* **INPUT FOR THIS TASK**:
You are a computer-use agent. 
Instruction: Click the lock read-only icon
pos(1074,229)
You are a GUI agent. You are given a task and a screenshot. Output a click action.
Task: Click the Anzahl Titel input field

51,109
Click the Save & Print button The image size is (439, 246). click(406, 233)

* * *

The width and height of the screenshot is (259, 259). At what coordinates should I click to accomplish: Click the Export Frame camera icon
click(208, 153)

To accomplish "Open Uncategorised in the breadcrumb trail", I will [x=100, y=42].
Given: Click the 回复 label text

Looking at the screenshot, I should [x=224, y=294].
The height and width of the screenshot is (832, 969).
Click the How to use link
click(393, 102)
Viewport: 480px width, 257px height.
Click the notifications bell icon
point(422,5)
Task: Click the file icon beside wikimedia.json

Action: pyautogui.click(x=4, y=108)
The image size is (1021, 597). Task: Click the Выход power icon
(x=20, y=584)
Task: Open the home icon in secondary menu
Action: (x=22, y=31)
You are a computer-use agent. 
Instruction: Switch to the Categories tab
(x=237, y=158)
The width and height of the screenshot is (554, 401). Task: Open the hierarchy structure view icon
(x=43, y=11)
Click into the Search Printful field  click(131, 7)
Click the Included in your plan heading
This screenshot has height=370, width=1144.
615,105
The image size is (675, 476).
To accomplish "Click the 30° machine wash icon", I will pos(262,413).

* **WHAT TO WORK ON**: The expected reply is a number only, the tally of lines in the data where the word "will" is found.

* **EXERCISE RESPONSE**: 2